Among the entries that follow, how many lines contain the string "size"? Write the number alone.
_ _ _
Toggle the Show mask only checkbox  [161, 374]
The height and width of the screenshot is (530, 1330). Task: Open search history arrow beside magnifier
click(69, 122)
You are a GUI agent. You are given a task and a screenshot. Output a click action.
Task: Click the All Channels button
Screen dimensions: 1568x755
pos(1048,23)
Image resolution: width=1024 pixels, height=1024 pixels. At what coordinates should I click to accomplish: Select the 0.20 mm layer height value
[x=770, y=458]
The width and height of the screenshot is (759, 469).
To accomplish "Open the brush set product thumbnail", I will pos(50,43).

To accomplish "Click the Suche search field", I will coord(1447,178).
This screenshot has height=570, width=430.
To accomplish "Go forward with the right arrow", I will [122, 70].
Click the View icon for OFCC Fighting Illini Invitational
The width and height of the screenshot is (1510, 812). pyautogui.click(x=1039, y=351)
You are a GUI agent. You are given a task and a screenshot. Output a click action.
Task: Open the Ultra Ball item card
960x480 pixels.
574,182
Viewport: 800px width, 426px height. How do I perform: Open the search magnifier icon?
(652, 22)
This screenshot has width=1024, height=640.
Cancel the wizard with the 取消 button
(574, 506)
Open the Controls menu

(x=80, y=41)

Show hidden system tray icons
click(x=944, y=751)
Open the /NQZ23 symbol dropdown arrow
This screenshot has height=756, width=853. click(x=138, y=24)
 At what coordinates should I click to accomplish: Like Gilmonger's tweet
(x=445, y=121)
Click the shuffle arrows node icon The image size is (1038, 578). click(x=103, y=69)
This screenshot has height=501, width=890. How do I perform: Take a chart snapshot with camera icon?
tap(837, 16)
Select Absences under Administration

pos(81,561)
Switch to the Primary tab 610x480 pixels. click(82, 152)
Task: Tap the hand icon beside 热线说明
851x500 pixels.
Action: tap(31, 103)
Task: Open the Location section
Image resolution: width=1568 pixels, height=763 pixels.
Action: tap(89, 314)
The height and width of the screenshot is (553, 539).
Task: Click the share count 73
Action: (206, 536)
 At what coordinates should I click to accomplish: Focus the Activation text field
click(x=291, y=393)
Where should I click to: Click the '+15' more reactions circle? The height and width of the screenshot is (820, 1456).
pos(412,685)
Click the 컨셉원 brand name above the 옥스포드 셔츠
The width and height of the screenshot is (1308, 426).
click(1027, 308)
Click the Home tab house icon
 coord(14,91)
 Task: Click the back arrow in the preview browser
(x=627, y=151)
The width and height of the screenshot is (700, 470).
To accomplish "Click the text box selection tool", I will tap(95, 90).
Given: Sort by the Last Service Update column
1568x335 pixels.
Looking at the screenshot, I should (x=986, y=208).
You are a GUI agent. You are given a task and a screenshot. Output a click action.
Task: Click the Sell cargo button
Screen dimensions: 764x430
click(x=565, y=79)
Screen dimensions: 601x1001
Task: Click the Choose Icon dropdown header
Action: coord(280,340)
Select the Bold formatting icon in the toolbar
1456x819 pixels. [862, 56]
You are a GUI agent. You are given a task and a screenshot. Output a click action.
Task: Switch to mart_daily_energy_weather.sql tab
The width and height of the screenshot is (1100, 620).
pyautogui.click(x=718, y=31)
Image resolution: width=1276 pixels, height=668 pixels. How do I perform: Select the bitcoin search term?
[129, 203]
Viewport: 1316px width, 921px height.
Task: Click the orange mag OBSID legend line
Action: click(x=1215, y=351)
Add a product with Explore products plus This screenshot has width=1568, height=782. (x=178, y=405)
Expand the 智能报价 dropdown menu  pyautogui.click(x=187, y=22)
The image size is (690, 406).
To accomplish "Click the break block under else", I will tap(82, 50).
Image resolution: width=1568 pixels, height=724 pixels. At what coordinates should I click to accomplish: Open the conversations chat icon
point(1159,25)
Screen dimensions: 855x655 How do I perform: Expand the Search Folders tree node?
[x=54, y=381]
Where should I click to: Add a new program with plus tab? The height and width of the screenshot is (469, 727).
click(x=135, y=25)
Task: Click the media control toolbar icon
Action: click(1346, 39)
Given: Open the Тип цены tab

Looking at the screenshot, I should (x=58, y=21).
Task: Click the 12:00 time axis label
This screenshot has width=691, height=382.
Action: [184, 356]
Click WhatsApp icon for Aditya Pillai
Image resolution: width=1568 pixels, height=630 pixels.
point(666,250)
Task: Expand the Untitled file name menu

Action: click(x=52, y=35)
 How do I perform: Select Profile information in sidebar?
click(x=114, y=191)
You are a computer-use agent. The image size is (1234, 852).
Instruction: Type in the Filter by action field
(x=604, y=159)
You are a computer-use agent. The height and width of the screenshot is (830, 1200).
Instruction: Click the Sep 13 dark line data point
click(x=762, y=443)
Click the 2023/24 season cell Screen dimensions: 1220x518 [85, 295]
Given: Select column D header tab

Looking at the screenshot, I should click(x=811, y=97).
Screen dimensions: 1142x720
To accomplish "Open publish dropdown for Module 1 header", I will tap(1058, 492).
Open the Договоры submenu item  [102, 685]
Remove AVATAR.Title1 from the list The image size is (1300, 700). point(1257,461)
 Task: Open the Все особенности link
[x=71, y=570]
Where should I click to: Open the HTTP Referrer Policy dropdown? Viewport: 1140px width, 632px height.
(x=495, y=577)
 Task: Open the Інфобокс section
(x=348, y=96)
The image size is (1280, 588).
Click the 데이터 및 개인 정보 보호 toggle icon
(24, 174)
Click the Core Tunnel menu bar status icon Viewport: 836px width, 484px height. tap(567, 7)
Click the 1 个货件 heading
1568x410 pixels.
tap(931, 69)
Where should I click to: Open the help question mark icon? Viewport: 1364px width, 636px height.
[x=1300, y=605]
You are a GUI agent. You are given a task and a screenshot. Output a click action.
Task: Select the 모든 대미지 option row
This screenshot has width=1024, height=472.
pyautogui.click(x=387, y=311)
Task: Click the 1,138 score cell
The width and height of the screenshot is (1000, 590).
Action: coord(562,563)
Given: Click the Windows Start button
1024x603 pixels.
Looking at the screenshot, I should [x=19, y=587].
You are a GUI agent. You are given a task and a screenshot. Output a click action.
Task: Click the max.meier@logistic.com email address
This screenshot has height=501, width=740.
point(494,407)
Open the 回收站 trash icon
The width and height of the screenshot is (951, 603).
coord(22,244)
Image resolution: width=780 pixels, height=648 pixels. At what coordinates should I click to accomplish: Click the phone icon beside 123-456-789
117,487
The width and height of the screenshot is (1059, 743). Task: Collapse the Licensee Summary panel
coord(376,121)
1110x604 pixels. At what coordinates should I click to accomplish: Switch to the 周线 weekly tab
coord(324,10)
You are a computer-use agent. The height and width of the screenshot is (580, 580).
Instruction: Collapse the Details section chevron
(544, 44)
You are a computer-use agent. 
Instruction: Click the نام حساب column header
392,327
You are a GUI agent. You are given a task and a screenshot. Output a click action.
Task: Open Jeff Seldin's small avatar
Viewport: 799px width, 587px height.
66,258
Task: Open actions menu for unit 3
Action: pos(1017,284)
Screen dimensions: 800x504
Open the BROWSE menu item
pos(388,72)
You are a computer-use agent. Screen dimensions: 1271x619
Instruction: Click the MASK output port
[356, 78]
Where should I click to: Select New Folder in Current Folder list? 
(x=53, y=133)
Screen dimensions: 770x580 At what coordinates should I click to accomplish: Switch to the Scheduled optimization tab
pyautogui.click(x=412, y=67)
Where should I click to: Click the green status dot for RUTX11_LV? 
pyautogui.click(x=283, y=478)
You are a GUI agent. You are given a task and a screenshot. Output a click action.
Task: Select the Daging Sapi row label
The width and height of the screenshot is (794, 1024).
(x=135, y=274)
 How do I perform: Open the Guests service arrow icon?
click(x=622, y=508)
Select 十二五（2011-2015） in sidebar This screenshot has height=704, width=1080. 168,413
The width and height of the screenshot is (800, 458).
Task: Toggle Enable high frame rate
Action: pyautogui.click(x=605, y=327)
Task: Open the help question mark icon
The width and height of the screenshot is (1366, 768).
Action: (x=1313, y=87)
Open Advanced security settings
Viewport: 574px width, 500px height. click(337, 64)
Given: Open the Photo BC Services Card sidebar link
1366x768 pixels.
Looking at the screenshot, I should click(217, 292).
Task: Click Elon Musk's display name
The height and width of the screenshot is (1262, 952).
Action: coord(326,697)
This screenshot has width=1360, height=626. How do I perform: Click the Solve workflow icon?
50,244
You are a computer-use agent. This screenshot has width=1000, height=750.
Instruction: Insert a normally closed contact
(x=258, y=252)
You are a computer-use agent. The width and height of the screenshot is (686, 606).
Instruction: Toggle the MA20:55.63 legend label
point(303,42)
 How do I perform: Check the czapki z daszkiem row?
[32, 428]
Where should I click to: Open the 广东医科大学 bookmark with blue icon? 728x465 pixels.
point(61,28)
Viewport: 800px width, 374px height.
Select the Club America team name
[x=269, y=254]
_ _ _
> [ANSWER BOX]:
5